The 100 year-old depot, at Gosforth in Newcastle, is being pulled down to make way for a state-of-the-art maintenance base for the new Metro train fleet, which is set to arrive in 2023.
Stadler, the Swiss train builder, and its construction partner VolkerFitzpatrick, have completed the partial demolition of the main building and are ready to lay the foundations of the new one.
Metro Development Director, Neil Blagburn, said: “Excellent progress has been made getting the site ready for our new £70m Metro fleet depot in Gosforth.
“The last few months has seen the partial demolition of the 100 year-old train shed, creating room to get the site ready for the new buildings and infrastructure. Around x acres of the original depot’s sidings have been removed paving the way for the first foundations to start going in.
“The completed project will provide a modern new home for the new Metro train fleet. These are the first steps on a really historic journey that will secure the future of the Tyne and Wear Metro for many generations to come.
“Our thanks go to Stadler, VolkerFitzpatrick and Thompsons of Prudhoe for getting this phase of the project off to such a good start.
“The old depot buildings will be pulled down in phases over the next two years. We are storing up to a quarter of our current trains at our purpose built satellite depot in Howdon while the depot transformation takes place.”

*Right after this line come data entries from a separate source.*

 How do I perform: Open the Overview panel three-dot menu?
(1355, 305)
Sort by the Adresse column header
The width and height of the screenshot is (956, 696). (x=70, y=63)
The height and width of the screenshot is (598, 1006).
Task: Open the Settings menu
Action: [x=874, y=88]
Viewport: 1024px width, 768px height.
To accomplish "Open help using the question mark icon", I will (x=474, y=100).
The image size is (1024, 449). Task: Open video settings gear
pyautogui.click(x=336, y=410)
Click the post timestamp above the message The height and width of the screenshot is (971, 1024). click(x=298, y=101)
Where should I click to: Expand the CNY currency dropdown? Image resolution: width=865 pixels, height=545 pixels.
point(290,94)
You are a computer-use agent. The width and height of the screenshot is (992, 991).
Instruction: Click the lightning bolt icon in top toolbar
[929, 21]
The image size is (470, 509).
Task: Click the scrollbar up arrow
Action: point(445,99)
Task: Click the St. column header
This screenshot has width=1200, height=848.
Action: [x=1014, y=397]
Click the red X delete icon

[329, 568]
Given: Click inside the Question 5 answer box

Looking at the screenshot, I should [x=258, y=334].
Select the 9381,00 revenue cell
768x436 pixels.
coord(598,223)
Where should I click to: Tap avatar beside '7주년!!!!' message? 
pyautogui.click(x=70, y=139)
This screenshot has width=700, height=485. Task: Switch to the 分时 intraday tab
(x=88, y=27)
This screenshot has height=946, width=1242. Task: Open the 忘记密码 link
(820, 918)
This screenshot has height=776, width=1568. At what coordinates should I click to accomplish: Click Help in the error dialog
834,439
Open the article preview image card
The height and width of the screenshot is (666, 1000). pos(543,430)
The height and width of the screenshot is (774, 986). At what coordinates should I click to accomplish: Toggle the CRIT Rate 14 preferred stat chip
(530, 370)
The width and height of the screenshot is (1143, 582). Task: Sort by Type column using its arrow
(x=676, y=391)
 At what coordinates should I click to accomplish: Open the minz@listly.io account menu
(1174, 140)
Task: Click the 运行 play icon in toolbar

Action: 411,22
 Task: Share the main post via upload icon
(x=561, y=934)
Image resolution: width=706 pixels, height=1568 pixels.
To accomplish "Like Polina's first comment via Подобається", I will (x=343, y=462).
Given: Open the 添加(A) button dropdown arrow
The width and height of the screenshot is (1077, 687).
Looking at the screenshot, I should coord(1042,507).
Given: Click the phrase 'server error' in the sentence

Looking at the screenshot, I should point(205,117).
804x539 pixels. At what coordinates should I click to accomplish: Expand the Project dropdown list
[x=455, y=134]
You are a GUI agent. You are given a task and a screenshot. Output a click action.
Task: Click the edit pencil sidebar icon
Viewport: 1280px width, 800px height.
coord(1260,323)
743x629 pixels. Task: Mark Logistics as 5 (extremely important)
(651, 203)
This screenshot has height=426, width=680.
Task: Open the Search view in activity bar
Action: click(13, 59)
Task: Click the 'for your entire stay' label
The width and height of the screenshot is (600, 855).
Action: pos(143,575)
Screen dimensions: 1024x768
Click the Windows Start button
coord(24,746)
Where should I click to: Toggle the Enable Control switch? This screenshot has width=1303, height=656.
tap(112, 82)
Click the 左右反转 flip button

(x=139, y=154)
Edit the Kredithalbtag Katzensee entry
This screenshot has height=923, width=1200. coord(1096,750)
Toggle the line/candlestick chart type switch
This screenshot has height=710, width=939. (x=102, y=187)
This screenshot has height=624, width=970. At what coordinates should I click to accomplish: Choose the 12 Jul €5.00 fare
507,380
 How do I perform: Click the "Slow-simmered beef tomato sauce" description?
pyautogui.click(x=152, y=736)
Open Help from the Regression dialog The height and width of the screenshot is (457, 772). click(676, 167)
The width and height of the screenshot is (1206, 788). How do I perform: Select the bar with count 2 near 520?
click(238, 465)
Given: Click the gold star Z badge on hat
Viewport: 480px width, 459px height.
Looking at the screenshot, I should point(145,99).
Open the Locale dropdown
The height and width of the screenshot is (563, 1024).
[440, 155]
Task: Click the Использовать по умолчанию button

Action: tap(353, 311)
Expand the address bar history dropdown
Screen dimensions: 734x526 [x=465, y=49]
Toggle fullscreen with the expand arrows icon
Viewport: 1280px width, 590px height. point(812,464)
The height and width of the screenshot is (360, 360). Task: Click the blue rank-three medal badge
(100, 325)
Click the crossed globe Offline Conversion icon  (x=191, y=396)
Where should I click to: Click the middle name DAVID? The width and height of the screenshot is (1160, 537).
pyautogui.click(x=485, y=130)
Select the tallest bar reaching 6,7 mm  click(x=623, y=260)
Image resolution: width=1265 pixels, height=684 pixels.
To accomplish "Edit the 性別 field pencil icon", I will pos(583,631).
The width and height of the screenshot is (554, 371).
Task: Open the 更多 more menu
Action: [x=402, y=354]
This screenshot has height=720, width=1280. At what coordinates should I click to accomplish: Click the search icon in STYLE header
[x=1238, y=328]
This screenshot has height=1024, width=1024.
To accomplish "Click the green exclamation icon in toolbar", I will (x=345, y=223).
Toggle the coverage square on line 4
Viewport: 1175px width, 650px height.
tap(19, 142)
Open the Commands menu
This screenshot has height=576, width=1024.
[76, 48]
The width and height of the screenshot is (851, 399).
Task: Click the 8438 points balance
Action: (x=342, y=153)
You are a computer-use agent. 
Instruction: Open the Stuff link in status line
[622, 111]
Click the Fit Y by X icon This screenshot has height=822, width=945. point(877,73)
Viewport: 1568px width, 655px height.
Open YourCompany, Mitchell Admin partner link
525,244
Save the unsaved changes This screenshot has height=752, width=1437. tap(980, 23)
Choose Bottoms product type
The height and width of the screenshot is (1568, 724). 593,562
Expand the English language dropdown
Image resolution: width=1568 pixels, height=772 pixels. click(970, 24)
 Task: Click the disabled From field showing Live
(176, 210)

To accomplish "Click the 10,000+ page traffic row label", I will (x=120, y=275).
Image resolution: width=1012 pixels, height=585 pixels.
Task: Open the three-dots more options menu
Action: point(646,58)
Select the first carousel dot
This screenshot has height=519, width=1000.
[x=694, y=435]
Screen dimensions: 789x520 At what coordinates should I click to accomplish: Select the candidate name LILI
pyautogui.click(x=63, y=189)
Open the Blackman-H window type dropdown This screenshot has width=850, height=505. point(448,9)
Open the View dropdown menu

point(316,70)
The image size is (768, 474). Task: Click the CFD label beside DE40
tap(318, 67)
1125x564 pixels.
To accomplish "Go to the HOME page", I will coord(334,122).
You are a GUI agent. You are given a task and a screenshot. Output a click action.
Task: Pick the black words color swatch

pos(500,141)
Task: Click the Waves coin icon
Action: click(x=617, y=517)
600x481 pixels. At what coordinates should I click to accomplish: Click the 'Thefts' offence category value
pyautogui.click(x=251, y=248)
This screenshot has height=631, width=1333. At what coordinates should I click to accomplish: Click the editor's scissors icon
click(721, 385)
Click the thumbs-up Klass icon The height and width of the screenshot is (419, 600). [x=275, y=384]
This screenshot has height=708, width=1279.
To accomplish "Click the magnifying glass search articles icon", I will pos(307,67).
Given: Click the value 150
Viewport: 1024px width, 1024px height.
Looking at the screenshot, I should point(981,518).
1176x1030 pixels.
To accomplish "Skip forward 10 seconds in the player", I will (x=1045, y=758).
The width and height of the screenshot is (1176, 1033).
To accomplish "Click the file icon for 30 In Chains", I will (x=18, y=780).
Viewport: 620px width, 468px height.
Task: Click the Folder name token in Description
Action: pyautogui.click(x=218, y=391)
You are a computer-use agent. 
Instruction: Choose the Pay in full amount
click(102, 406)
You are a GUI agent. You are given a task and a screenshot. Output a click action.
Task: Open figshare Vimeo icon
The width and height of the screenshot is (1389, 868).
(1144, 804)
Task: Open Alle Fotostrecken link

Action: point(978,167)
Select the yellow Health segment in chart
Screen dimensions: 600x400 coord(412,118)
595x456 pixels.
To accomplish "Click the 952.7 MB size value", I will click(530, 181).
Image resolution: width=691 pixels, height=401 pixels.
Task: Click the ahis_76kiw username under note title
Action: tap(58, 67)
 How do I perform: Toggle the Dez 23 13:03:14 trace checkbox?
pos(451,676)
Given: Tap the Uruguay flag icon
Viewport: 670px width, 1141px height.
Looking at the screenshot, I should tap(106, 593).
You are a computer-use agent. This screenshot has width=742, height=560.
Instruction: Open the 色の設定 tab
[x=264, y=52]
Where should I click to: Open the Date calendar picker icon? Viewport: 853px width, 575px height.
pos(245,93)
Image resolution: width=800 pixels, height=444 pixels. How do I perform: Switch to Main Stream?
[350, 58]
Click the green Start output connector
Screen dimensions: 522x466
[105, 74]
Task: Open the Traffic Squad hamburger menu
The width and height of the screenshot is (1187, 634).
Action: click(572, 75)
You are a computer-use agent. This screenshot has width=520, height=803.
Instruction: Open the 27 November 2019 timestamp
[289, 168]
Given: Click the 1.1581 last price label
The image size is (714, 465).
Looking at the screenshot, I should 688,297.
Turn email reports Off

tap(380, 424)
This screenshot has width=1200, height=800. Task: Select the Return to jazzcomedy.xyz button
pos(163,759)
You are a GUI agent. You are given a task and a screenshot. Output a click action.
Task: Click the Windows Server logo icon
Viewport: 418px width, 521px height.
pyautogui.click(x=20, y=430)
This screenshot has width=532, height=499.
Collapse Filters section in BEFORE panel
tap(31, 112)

Rob Baxter, managing director at Stadler Rail Service UK, said: “The project to build a new depot has been configured to enable the existing trains to continue successfully operating from it, while construction work takes place. This is a challenge, but I am delighted that the project has maintained momentum despite the pandemic and that so much progress has already been made.”
Marcus Dench, VolkerFitzpatrick senior project manager, said: “Our team has made great progress so far, having completed phase one of the demolition works, and we are now ready to start works to install the foundations needed to support the depot’s new roads. We’d like to thank all parties involved, who have worked hard to not only ensure we comply with coronavirus restrictions, but who have also ensured that we keep the site as sustainable as possible.”
Three sections of depot sidings and an area of the main depot building have been successfully removed - part one of a four-part demolition process.
Work on the track beds has started and old tracks are being broken up and removed to make room for laying the foundations of the new tracks.
The Metro depot project started last year and most of the construction work is set to be completed by 2025.
Waste material has been crushed for recycling, and will be used to build a road on the depot site. This means that moving thousands of tonnes of stone by road has been avoided, highlighting Stadler’s green credentials and pledge to keeping its carbon footprint to a minimum.
Work will begin this month to build foundations for the new tracks, which will involve boring hollow steel tubes into the ground and filling them with concrete.
Foundation work on the main building will be carried out in July, and a second phase of demolition, involving the removal of an old stabling shed to the west of the depot, will take place later this year.
The final two stages of demolition will be in 2022 and 2023.
The demolition work is being done by Thompson’s of Prudhoe.